Dr. Gregory A. Smith, producer of the popular movie 'American Addict' has been detoxing and treating drug addiction at his practice in Los Angeles for over a decade. What worries him most is the fact that heroin and powerful legal prescription drugs such as OxyContin, or 'hillbilly heroin' as it is known, have found their way onto the playground of middle-schools and high-schools across the nation. However, as bad as heroin is for the human body, the fact that it is now being laced with the highly dangerous Fentanyl, a powerful synthetic opioid analgesic, which might be safe when administered in the operating room or prescribed for cancer pain, but is a death sentence when mixed with heroin, as is the possible case with Phillip Seymour Hoffman.

"The incredible 24/7 pressure of being in the media spotlight does significantly increase the possibility for any celebrity to seek the comfort and relief of drugs," noted Dr. Smith. "But, while all eyes are on the Phillip Seymour Hoffman story, I want parents to take a good look around their own home for evidence of alcohol and drug use among their children and other family members before it's too late."

Dr. Smith offers these tips for parents to see if a teenager or loved family member is abusing drugs or alcohol.

1. Teenagers and young adults who are starting to use drugs may throw parents and teachers off track by admitting to use of a lesser drug, like marijuana, when harder drugs are the real problem.

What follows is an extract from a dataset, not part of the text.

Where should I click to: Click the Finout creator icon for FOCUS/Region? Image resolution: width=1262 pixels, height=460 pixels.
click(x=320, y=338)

2. Drugs are expensive. Impaired judgment also leads many people to get in financial hot water. Your child or loved one might suddenly start selling possessions on eBay, or to other kids, when they've never done so before.

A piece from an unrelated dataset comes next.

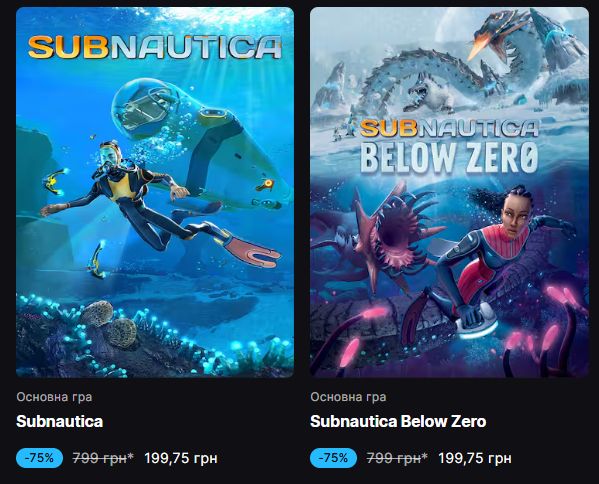Click the -75% badge under Subnautica

39,458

3. Vodka is a drink of choice for alcoholics for one reason only; it's clear and looks like water when poured into a tumbler. A teenager might mix it with a sports drink trying to give the impression that they are drinking a healthy vitamin infused soft drink, when in reality they are having a vodka cocktail.

4. Becoming more unreliable and secretive is a trademark of the alcoholic or addict. They start to forget appointments, miss important events, show up late to work or ditch school.

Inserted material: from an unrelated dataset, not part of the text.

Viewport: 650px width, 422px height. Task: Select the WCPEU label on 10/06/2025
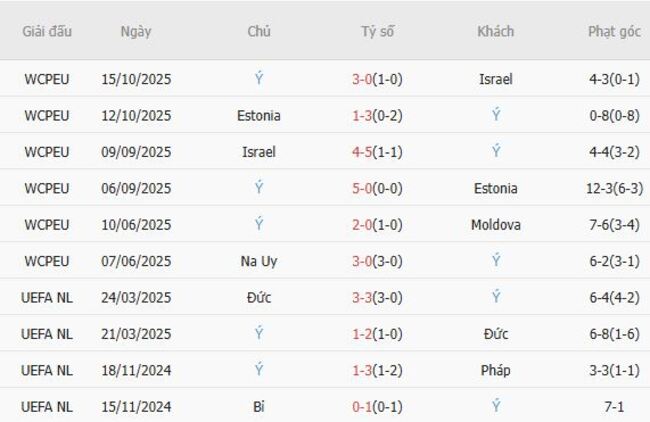click(x=47, y=225)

5. As addiction takes hold, it tends to block out other interests and activities that used to be important sources of pleasure and fulfillment. Loss of interest in friends, sports, social activities, and anything else that used to define someone can be a clue that something is not right.

6. Rapid weight loss. Weight loss is usually seen as positive in our society, so it's often overlooked as a symptom of drug abuse. If your kid's pants are sagging it may not be a fashion statement, it could be a sign of malnutrition-induced weight loss, often seen in substance abusers.

7. People with addiction problems tend to increase the quantity and frequency of their substance of choice without showing signs of being out of control.

8. Over time, addicts develop a network of hiding placed IN YOUR HOUSE. Check under the bathroom sink - is there a bottle or a baggy hiding behind the Ajax?

9. The need for money and the desperation of addiction make everything in your home susceptible. If items like cameras and jewelry begin to disappear from your house this is a sign of escalating drug use. The same goes for missing credit cards and cash.

According to Dr. Smith, genetics, stress, abnormal brain chemistry and environment are major factors leading to addiction and the dangerous and sometimes fatal behaviors that cut short these lives so full of promise. Treatment of addiction has to address all these factors or relapse is almost a certainty. The prescription narcotic epidemic has fueled the resurgence of heroin use in the United States because it's often cheaper than prescription narcotics and the purity of heroin has never been higher.

Every day in the United States, 105 people die as a result of drug overdose and approximately 70% of people who abuse prescription medications get them from family or friends, often from the medicine cabinet.

"It's time for parents to step up and take action to protect their children because many of these abusers are young children and teenagers," said Dr. Smith. "Your action, or lack thereof, may be the difference between life and death."